Et,
The USPS does not route mail "by county".
Where I live, a letter sent to someone in my city, is routed out of state and then comes back, possibly by air.
A mail ballot's journey starts where the voter is, not where the county election office sits.
Also, people being how they are frequently procrastinate close to election day. In the event a truck crashed with a load of ballots and caught fire, there would be no practical way to determine which ballots were lost or whose votes disappeared close to election day. Many will vote last minute. There would be no time for remediation. The Constitution is definite about when presidential elections will be held. No delays.
Would you load boxes of uncounted cash in a truck on the assumption it will arrive and be counted correctly?
That would be considered reckless. Yet ballots, our votes in a democracy, are treated this casually.
The failure for many is not respecting ballots, our right to vote and the utmost importance of an accurate and valid election.
A higher risk method of transporting uncounted ballots is fine for some. Not for me.
Personally, I respect America and want to see the most reliable method of voting be used which is in person voting (early is a fair solution) where ballots are scanned as you leave the voting center.
As an after thought...other reasons to rely on scanned as you leave ballots instead of mailed-in ballots, as a primary form of voting.

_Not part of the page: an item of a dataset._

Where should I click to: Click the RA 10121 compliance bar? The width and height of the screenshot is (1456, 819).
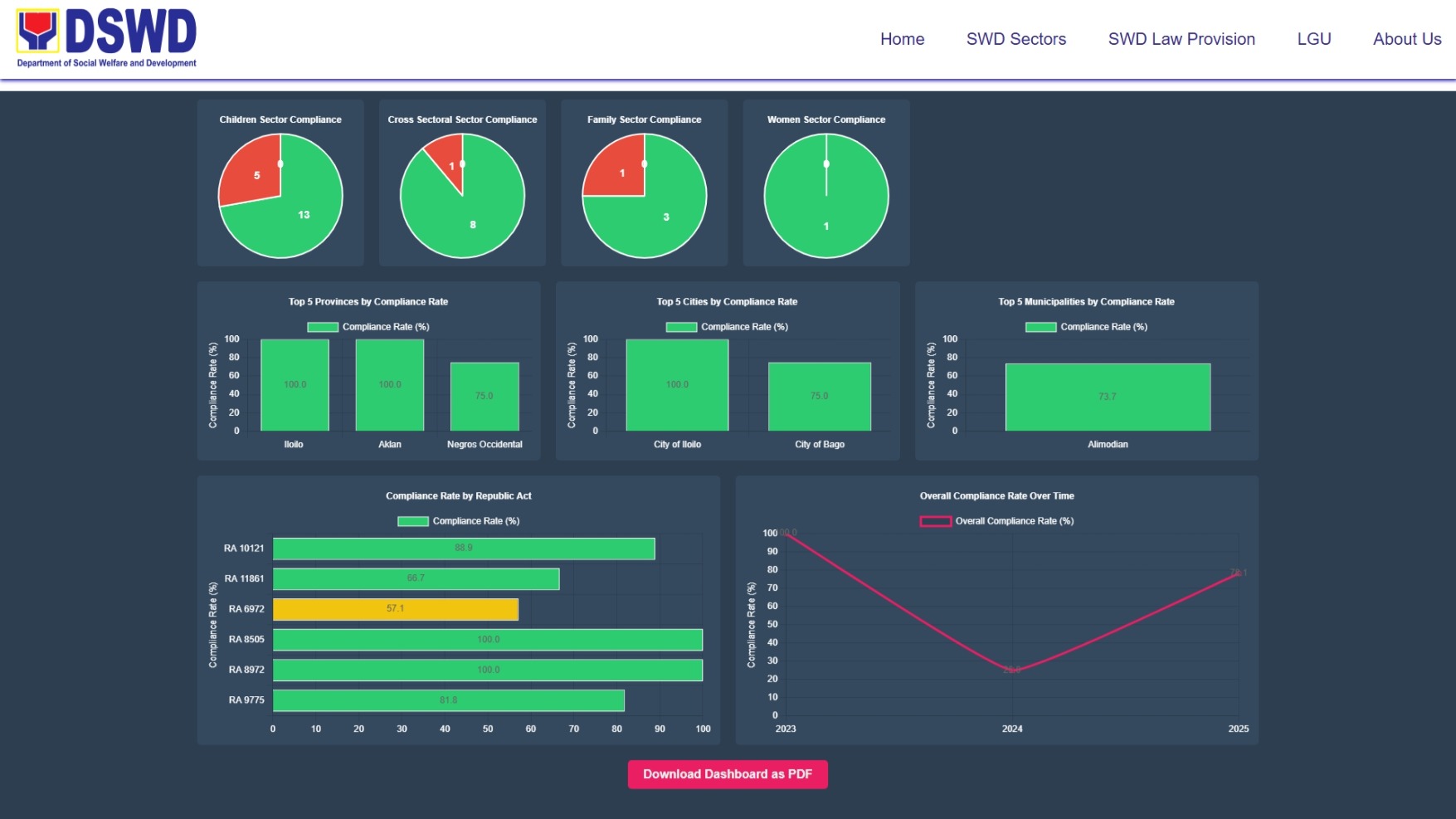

1. Less labor per ballot - scaled back labor requires fewer human checks.
2. Fewer controls - verification checks and balances are reduced with on site scanning.
3. Less extensively trained labor - temporary staff, burn-out from focusing for hours, rotating staff risk of humor errors.
4. More automation - speed replaces a people requirement making judgment calls.
5. No risk due to batch handling where loss or errors can't be reliably traced or recovered in many instances.
This isn't politics.
It's risk management.
What,
Interesting about Colorado. According to what I found, CO adopted Universal Mail-in ballots in 2014.
Listed below is the percent difference by election year of rep and dem for the last 10 presidential elections.
1988 7.8% Rep win
1992 4.3% Dem win
1996 1.4% Rep win
2000 8.4% Rep win
2004 4.7% Rep win
2008 9.0% Dem win
2012 5.4% Dem win
First time the voters had the option to vote using universal mail-in ballot or vote usual way.
2016 4.9% Dem win
2020 13.5% Dem win
2024 11.0% Dem win
I did some closer analysis of the numbers and it's interesting why the last 2 elections the % dem won by are inconsistent with the 8 previous elections. Has nothing to do with mail-in ballots, I believe, which have been consistent since universal mail-in ballots started being used.
When I feel like writing more I'll explain how I approached it.